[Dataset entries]
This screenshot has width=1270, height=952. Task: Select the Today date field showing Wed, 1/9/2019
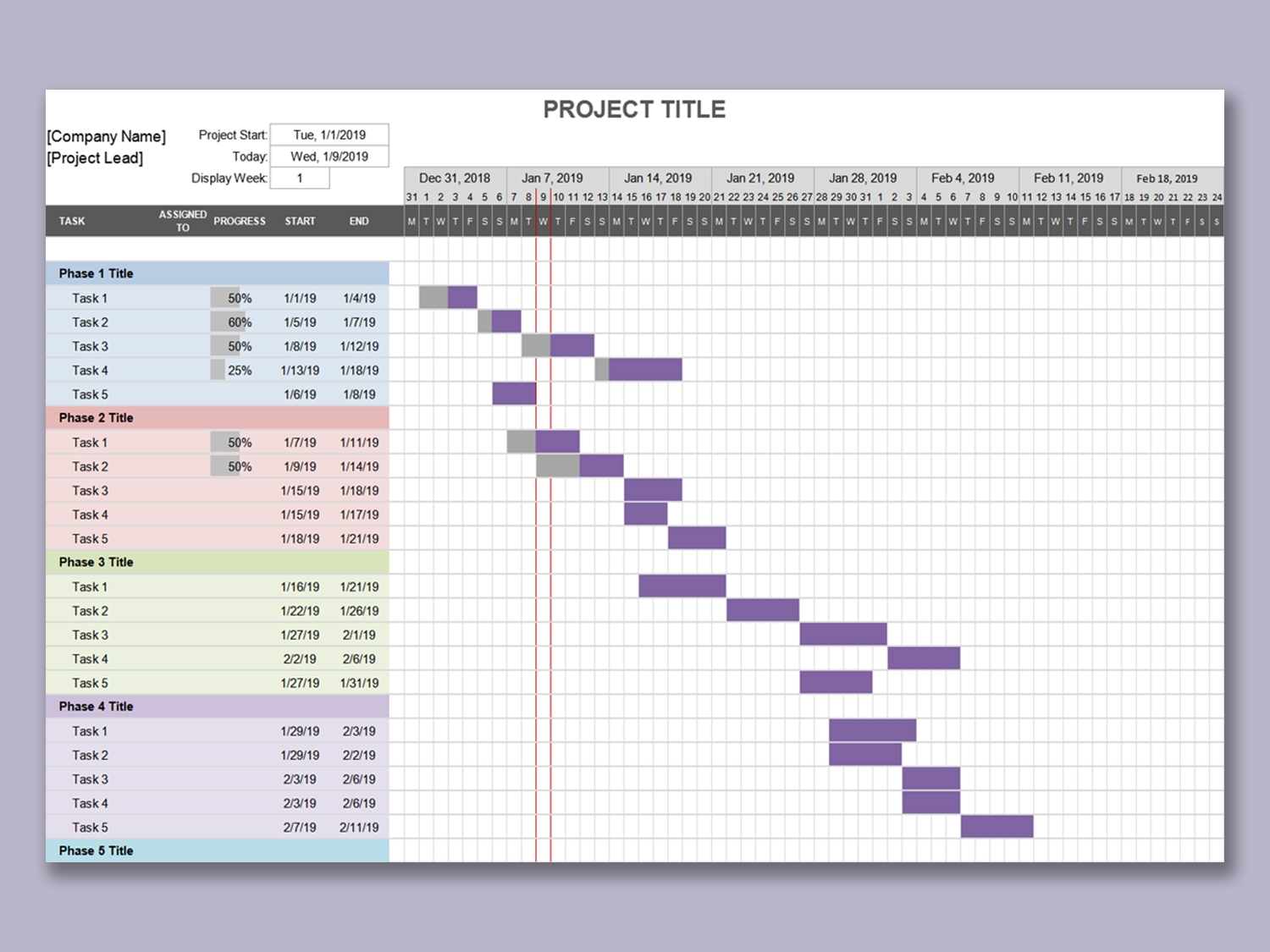click(329, 156)
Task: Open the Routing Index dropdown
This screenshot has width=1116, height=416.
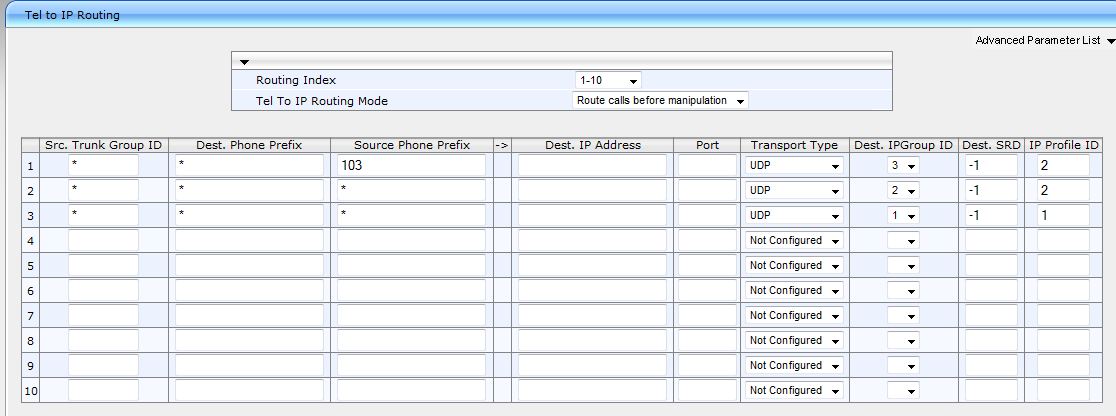Action: (x=608, y=80)
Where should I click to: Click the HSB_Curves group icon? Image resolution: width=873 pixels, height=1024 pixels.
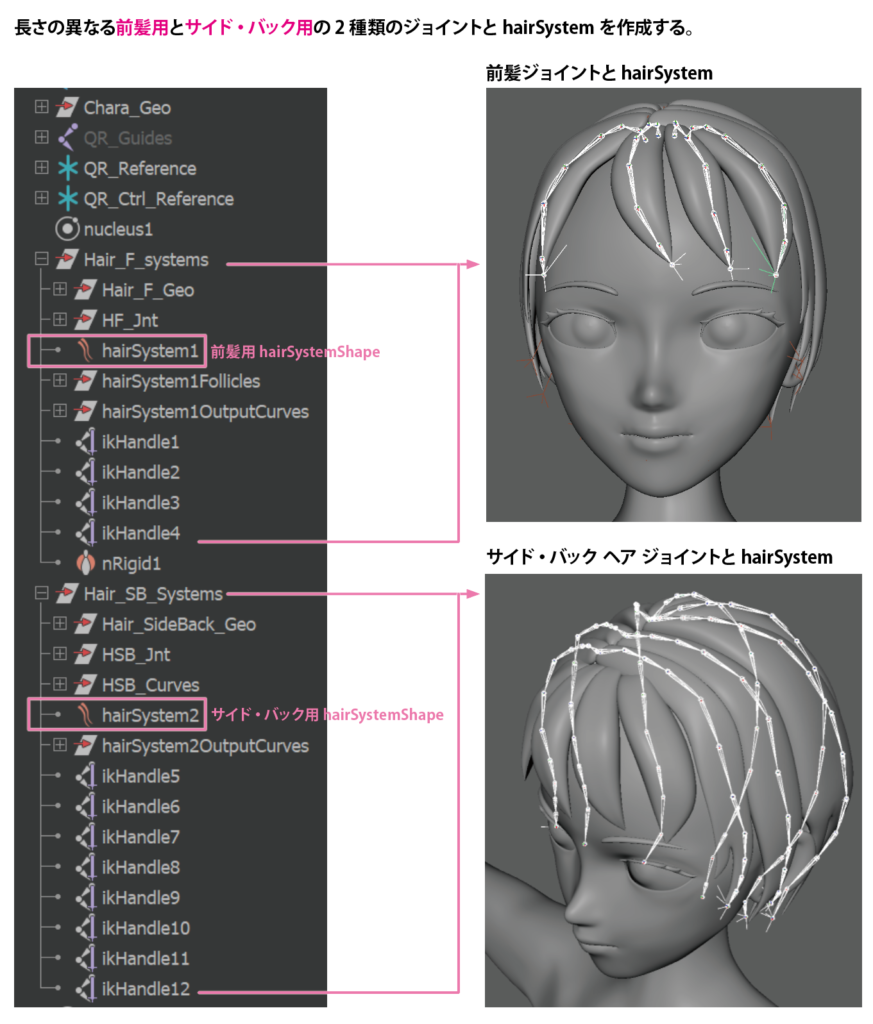pyautogui.click(x=86, y=685)
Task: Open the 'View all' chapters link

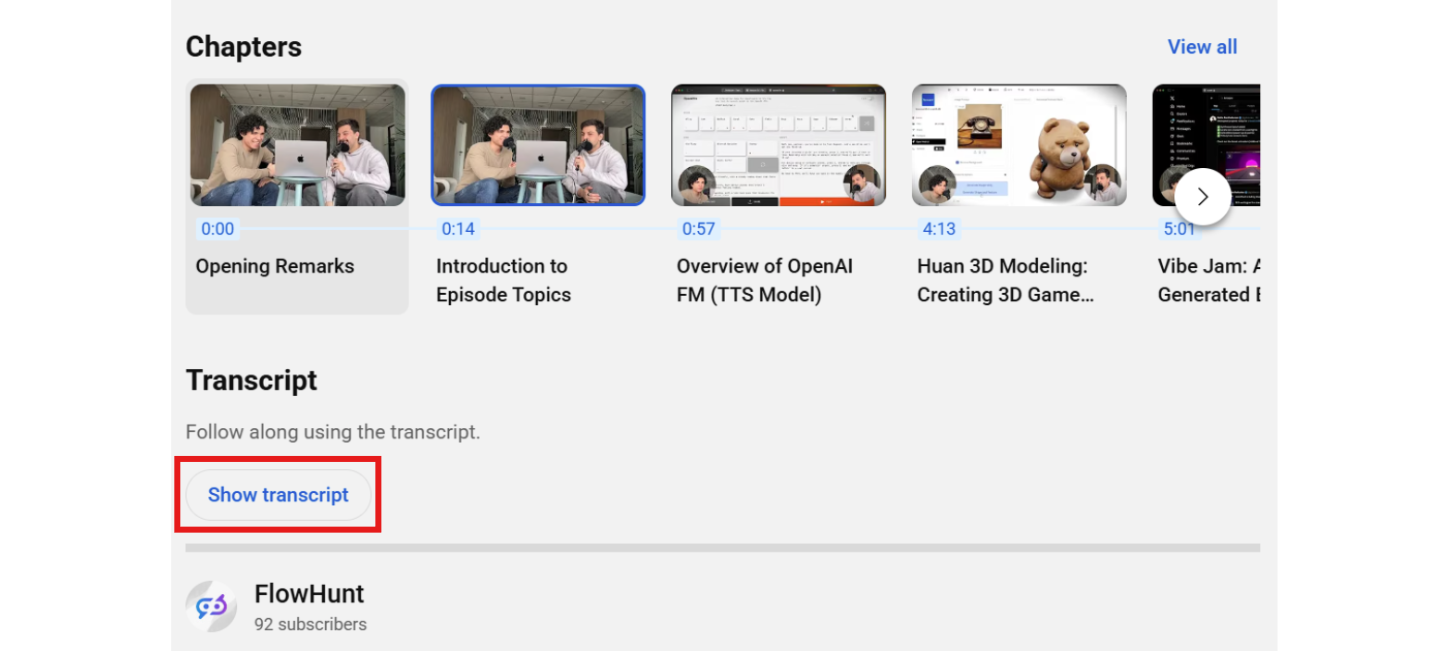Action: (x=1202, y=46)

**ASSIGNMENT**. In the copy, every entry appears exactly as written above and no picture appears.

**COMPLETED TASK**.
This screenshot has width=1270, height=952. Task: Select the Today date field showing Wed, 1/9/2019
click(329, 156)
Task: Open the Routing Index dropdown
This screenshot has width=1116, height=416.
Action: (x=608, y=80)
Where should I click to: Click the HSB_Curves group icon? Image resolution: width=873 pixels, height=1024 pixels.
pyautogui.click(x=86, y=685)
Task: Open the 'View all' chapters link

Action: (x=1202, y=46)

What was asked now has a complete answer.